Researchers revealed a new high-severity vulnerability affecting the Google Android platform that could result in users actually agreeing for their Androids to be pwned.
While no one in their right mind would do that on purpose, they might do it on accident, since it is an overlay attack. What the user sees on the screen, such a “continue” button, might not be what they actually tapped OK for. Underneath that overlay, they might have fallen for some slick tricks and just given malware admin rights to take control of the phone. Ugh, facepalm.
Palo Alto Networks Unit 42 explained:
Overlay attacks permit an attacker to draw on top of other windows and apps running on the affected device. To launch such an attack, malware normally needs to request the “draw on top” permission. However, this newly discovered overlay attack does not require any specific permissions or conditions to be effective. Malware launching this attack does not need to possess the overlay permission or to be installed from Google Play.
With this new overlay attack, malware can entice users to enable the Android Accessibility Service and grant the Device Administrator privilege or perform other dangerous actions. If these privileges are granted, a number of powerful attacks can be launched on the device, including stealing credentials, installing apps silently, and locking the device for the ransom.
Palo Alto warned that the vulnerability exploits an Android feature called Toast. The researchers added:
“Toast” is a type of notification window that “pops” (like toast) on the screen. “Toast” is typically used to display messages and notifications over other apps.

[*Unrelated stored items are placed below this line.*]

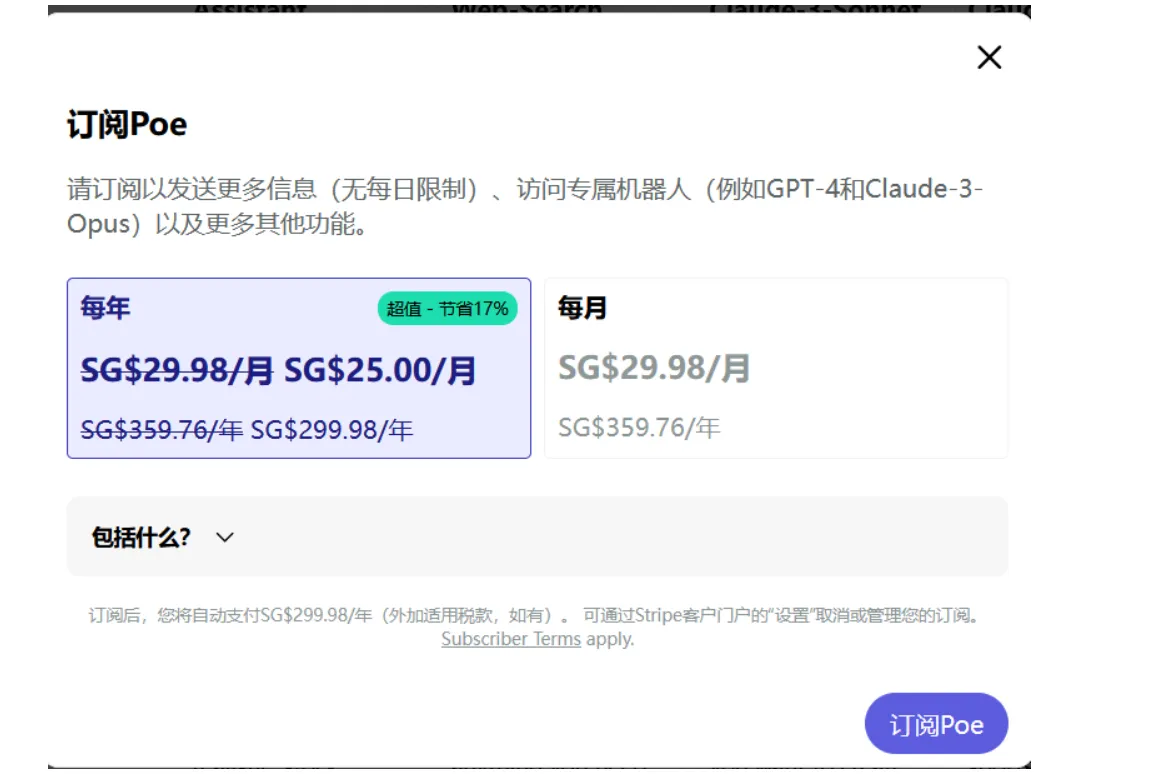Click the struck-through SG$29.98/月 yearly plan price

coord(177,371)
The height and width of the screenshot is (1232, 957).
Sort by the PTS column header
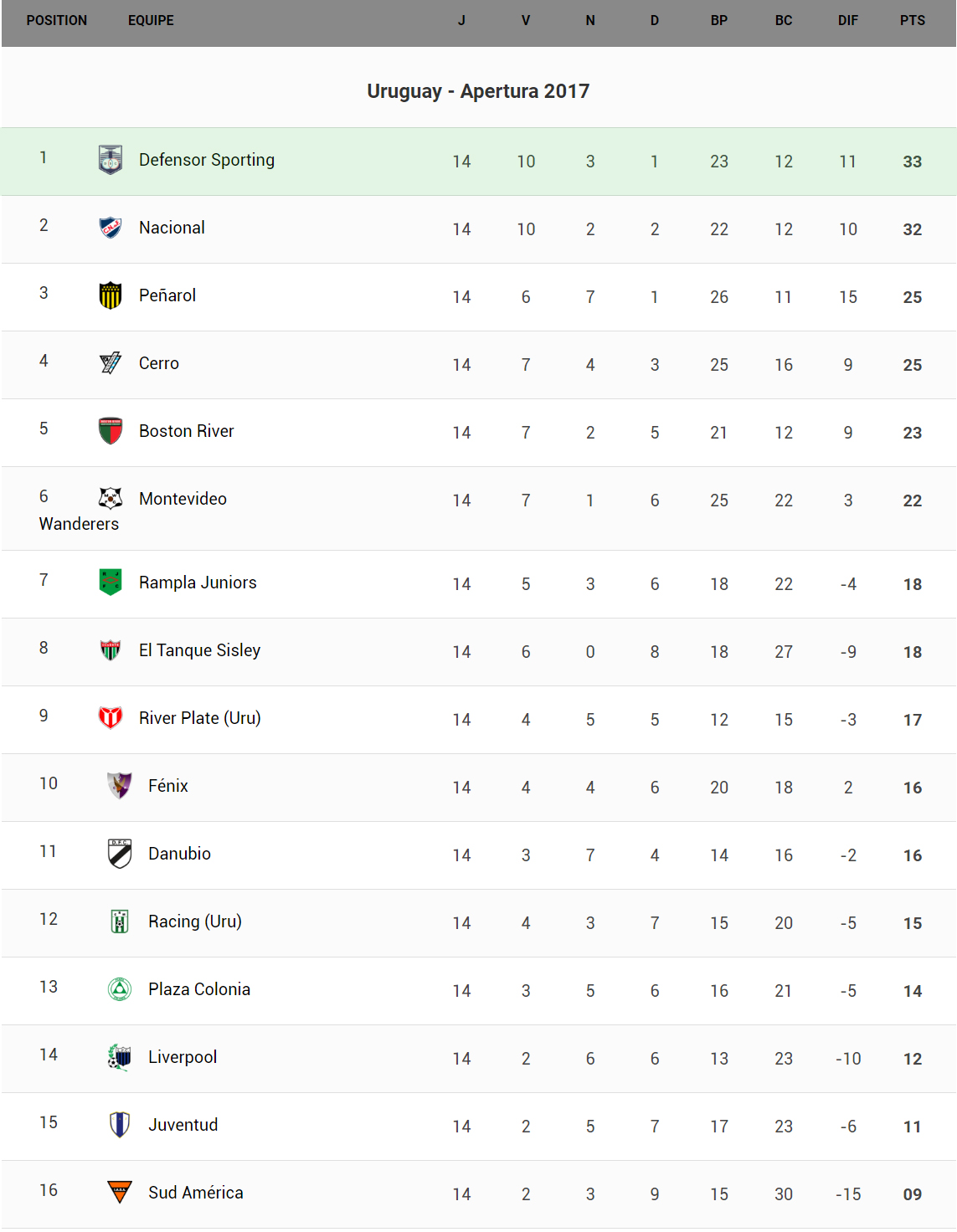[913, 21]
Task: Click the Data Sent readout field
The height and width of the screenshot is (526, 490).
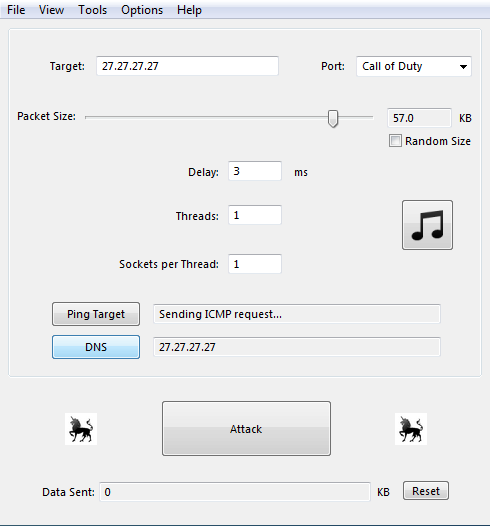Action: pos(235,492)
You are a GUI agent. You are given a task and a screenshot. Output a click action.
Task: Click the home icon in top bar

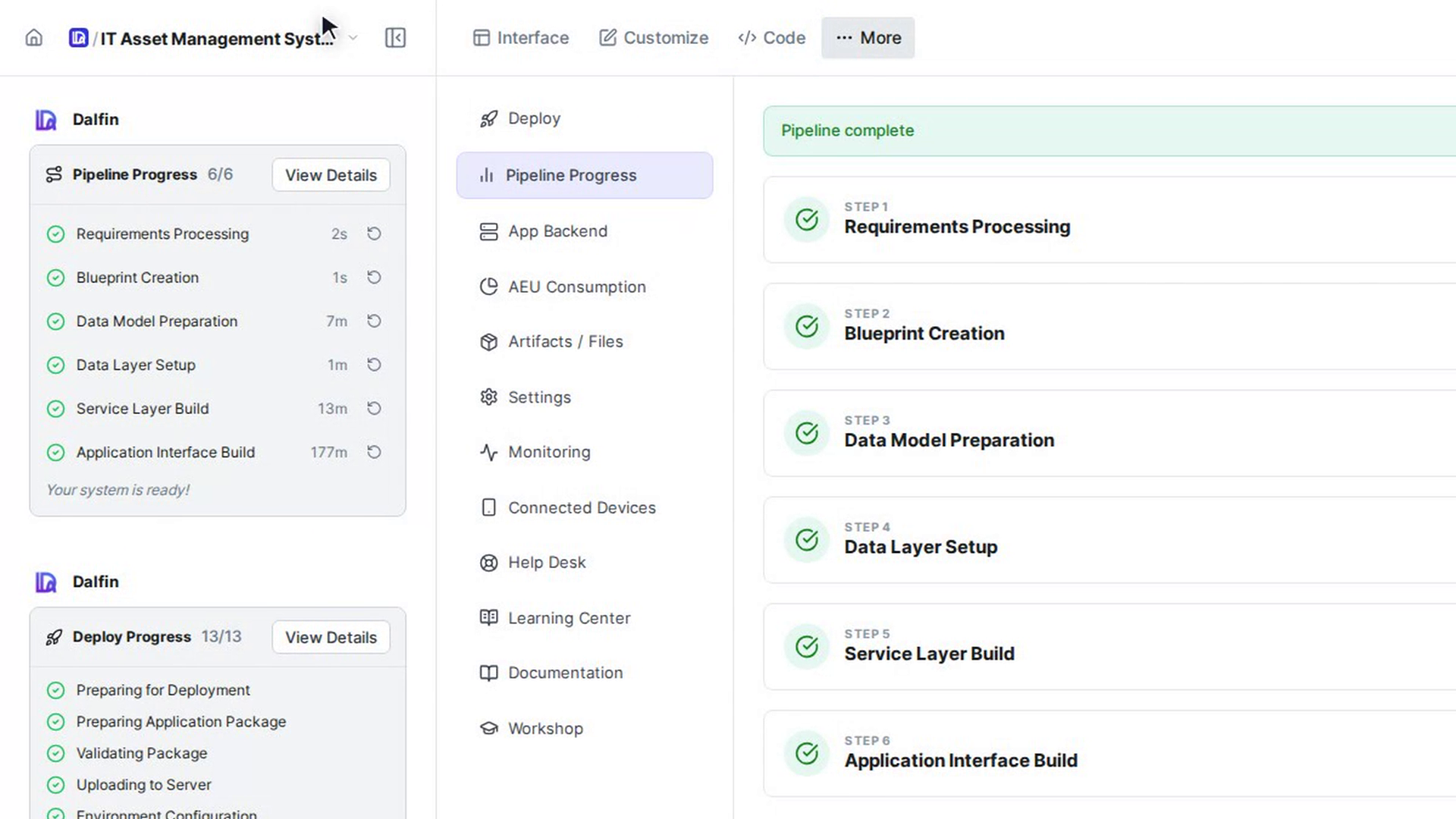click(34, 38)
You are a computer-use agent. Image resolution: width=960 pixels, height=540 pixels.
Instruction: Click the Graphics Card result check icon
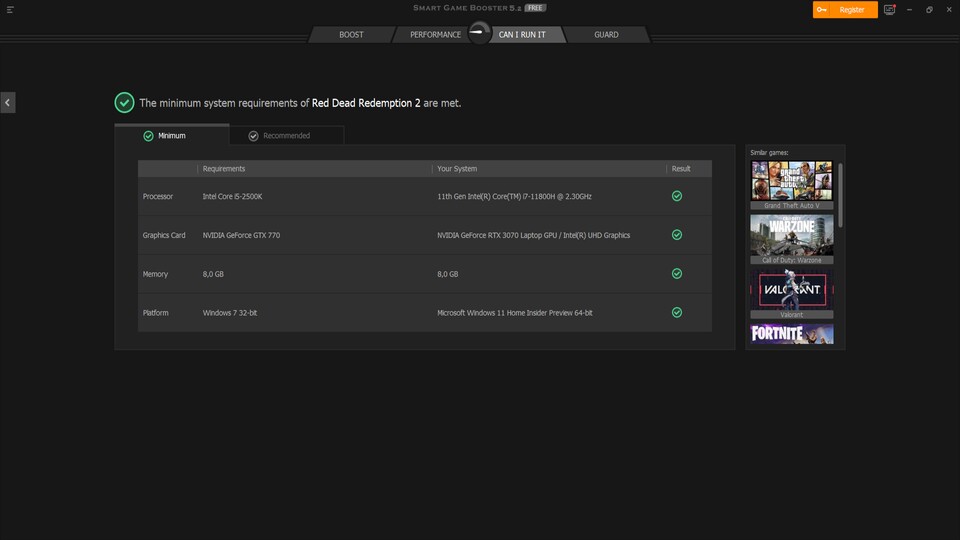[x=677, y=235]
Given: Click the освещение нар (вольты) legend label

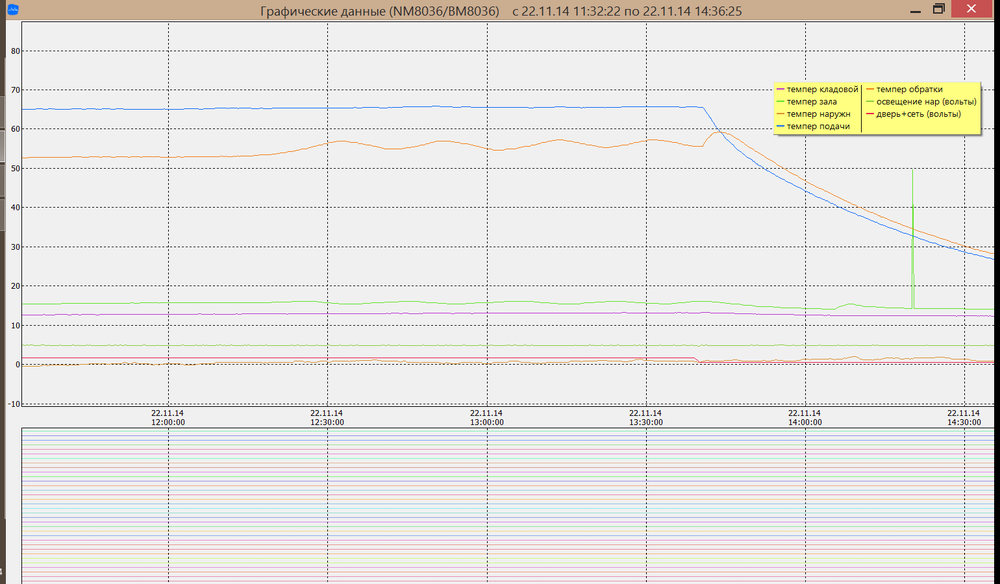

Unlike other window types in Android, Toast doesn’t require the same permissions, and so the mitigating factors that applied to previous overlay attacks don’t apply here. Additionally, our researchers have outlined how it’s possible to create a Toast window that overlays the entire screen, so it’s possible to use Toast to create the functional equivalent of regular app windows.
What Android devices are vulnerable to Toast attack?
Pretty much all Androids — unless the device is running the newest mobile OS Android 8.0, which is “immune from these attacks ‘out of the box.’” The researchers noted, “Most people who run Android run versions that are vulnerable. This means that it’s critical for all Android users on versions before 8.0 to get updates for their devices.”
Patch or run Android 8.0 Oreo
The patch for this severe vulnerability is part of the September Android Security Bulletin. If you depend upon your wireless carrier to deploy patches for your phone, then perhaps consider calling and hounding them about when the over-the-air update will roll out.
Short of applying the patches, the solution, it seems, is to make sure you have an Android running Oreo. Good luck with that. Android 8.0 is so new that it isn’t even listed as a platform version in use, meaning Oreo has less than a 0.1% distribution. Of course, it wasn’t even released yet for the time period in those stats. Oreo was released on August 21.
First, phone manufacturers have to adopt Oreo, then wireless carriers have to deploy it. Short of having Google Pixel or Nexus, which are the first to receive the newest Android operating systems, it might be a good long while before Oreo hits your phone. If it is even new enough to get the update.
When will Android Oreo be made available?
Coughing up nearly $1,000 for a new phone like the Samsung Galaxy Note 8 won’t guarantee your phone is protected, either. However, Samsung is allegedly working on a custom version of Google’s newest mobile operating system. Sammobile, which usually has reliable Samsung leak information, reported that sources said, “Samsung has started the development of the Android 8.0 Oreo update for the Galaxy S8 and S8+.”
For everyone else, Android Authority has done the guesswork for when phone makers will roll out Oreo. Based on historical updates in the past, the article suggested the best-case scenario for Samsung phones is about five to six months — January or February 2018. LG may roll Oreo out in October or November 2017. HTC might update to Android 8.0 in December or January 2018.
If you choose to jump on the Apple bandwagon to get away from Android altogether, Bloomberg said the cheapest model of iPhone 8 is expected to cost about $1,000.